Six children with autism are to start their long-awaited first day of secondary school today after building delays left them without a classroom for nine weeks.
An extension to St Conleth's Vocational School in Newbridge, Co Kildare, which included two new units for children with autism, was due to be completed by September 1 for all pupils to return from the summer break.
However, delays in signing off on the new building by the Department of Education and the local council meant the school could not fully reopen in time, leaving six children at home for the first half of the term.
Cecilia Semple, whose daughter Kelly (13) will attend the school from today, said parents feel their children had been "forgotten about" and were treated as "invisible" by officials.
"The day I got the letter I was devastated.
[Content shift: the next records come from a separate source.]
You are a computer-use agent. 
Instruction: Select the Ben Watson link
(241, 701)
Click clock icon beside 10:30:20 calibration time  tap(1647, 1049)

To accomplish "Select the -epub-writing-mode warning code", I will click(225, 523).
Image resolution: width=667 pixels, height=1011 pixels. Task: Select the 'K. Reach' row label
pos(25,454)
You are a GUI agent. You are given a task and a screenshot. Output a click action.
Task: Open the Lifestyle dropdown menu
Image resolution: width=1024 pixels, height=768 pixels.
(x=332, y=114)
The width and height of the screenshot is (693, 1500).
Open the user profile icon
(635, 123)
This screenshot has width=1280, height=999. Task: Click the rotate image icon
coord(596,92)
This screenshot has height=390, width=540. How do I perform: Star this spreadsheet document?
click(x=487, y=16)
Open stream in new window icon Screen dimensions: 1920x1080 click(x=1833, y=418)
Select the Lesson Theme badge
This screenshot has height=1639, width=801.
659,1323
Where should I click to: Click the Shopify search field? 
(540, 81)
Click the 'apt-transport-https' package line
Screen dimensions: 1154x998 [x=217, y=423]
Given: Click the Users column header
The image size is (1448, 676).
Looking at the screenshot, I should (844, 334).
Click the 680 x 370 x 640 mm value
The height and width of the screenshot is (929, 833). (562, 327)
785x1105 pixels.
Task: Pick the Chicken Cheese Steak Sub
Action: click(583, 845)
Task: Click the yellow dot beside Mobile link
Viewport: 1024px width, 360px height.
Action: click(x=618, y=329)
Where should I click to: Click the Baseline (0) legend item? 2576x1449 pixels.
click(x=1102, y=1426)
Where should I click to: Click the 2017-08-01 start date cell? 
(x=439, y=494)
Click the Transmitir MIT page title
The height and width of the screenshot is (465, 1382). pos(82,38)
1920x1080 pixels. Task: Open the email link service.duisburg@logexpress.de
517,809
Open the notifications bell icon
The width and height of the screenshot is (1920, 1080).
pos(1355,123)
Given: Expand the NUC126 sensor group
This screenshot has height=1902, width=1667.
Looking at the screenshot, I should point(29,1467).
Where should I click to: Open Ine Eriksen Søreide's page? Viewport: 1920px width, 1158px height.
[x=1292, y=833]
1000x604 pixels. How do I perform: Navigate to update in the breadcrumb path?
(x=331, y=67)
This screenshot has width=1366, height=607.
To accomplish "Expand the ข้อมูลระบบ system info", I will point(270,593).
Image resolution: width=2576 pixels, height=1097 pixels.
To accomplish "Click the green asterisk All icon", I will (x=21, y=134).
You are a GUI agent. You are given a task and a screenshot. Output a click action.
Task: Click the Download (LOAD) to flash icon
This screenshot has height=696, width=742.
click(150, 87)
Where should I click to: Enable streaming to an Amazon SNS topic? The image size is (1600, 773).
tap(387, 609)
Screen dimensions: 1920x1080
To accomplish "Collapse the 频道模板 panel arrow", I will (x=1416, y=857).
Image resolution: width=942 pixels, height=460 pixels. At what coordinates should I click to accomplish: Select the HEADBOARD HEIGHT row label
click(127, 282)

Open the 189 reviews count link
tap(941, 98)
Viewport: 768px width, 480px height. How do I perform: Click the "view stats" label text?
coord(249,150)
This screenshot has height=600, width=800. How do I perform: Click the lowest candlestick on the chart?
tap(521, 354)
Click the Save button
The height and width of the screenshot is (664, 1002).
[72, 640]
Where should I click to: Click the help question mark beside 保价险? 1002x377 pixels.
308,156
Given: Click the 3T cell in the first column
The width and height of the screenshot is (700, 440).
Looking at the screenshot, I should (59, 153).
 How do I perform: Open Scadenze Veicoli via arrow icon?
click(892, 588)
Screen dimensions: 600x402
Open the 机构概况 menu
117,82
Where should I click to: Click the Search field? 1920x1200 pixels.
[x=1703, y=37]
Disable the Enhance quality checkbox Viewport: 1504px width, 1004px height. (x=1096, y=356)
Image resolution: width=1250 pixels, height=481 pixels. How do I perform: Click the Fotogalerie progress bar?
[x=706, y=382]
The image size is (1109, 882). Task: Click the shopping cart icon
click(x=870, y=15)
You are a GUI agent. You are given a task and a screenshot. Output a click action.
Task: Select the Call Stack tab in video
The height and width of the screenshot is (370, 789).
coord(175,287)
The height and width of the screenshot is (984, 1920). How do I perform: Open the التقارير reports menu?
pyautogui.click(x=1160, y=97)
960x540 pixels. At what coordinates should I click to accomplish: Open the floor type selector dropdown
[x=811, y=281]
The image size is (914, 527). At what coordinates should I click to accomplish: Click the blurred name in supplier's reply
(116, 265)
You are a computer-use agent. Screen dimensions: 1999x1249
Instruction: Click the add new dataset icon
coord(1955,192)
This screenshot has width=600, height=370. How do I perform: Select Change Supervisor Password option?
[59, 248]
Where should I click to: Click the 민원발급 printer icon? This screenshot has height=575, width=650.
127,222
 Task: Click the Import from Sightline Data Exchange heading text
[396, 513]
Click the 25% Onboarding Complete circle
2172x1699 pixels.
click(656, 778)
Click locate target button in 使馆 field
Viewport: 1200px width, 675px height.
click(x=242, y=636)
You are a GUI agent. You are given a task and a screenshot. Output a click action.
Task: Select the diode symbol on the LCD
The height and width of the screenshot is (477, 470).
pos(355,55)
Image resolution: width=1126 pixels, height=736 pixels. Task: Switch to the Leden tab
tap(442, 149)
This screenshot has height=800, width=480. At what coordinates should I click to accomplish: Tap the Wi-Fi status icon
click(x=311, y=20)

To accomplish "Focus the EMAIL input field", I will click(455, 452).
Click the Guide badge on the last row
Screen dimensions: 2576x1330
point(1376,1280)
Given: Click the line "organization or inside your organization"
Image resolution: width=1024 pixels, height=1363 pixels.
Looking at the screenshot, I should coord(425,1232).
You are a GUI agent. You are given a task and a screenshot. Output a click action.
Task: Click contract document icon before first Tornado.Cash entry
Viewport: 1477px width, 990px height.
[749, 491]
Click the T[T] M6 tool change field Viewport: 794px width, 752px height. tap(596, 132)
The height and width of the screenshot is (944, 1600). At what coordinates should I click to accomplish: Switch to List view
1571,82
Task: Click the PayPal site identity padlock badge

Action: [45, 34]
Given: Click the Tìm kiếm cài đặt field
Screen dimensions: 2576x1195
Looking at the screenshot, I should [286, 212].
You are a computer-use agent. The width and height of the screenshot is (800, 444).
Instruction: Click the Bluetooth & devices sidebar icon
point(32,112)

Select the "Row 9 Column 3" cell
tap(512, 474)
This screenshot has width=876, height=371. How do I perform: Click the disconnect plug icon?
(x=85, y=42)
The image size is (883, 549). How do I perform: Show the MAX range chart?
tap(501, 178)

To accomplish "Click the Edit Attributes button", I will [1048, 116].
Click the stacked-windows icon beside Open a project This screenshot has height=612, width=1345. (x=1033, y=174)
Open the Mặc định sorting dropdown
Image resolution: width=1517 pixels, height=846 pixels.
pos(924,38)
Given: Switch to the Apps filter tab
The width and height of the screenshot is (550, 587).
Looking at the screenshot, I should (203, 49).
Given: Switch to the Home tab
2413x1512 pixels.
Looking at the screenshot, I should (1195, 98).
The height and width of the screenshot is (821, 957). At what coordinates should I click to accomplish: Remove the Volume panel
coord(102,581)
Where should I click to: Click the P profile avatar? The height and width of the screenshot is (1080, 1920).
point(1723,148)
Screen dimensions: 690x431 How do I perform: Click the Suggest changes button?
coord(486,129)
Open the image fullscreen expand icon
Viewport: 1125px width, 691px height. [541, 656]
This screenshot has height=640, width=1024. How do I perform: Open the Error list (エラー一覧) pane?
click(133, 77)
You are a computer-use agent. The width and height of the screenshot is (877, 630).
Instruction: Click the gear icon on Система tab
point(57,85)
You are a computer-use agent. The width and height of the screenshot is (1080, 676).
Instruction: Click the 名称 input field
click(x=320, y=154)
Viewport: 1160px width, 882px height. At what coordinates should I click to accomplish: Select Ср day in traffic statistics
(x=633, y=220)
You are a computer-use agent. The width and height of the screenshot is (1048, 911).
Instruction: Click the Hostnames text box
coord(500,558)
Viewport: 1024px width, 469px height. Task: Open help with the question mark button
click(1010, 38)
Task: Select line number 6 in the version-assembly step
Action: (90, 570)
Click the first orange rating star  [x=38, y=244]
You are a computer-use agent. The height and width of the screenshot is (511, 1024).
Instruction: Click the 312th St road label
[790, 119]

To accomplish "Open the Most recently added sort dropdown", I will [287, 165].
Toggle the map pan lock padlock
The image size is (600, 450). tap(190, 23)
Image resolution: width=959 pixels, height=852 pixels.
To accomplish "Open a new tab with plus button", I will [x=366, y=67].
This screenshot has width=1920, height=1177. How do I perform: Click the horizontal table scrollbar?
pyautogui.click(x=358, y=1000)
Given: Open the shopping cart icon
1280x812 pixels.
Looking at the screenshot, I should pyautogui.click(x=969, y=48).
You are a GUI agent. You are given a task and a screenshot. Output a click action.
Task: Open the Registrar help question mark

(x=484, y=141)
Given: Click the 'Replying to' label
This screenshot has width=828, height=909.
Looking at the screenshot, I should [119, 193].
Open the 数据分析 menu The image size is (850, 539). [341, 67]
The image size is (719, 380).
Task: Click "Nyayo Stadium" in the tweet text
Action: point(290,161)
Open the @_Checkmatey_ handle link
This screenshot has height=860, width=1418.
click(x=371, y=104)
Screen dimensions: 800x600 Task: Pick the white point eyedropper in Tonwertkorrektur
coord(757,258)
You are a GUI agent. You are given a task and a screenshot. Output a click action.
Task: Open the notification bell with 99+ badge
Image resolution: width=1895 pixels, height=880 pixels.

I sat down and cried, and I just felt like Kelly was unwanted because of her disability. We had all bought the uniforms. We were getting them ready and doing social stories with them to get them prepared for school.
"The pure and simple fact is they have a right to education just like their peers," she said.
With two months of the school year lost for the six pupils affected, parents have raised concerns their children are now at a disadvantage.
"They're going in now with seven weeks to Christmas and it is going to take that time for them to settle in, so they have missed the term," Ms Semple said.
"And because they've been at home this long, they mightn't be able to settle in now. The wheels seem to turn very slowly for the department getting this sorted."
A spokesperson for the department said the "teaching team will assess their needs and adapt their teaching programme so that any deficits can be addressed".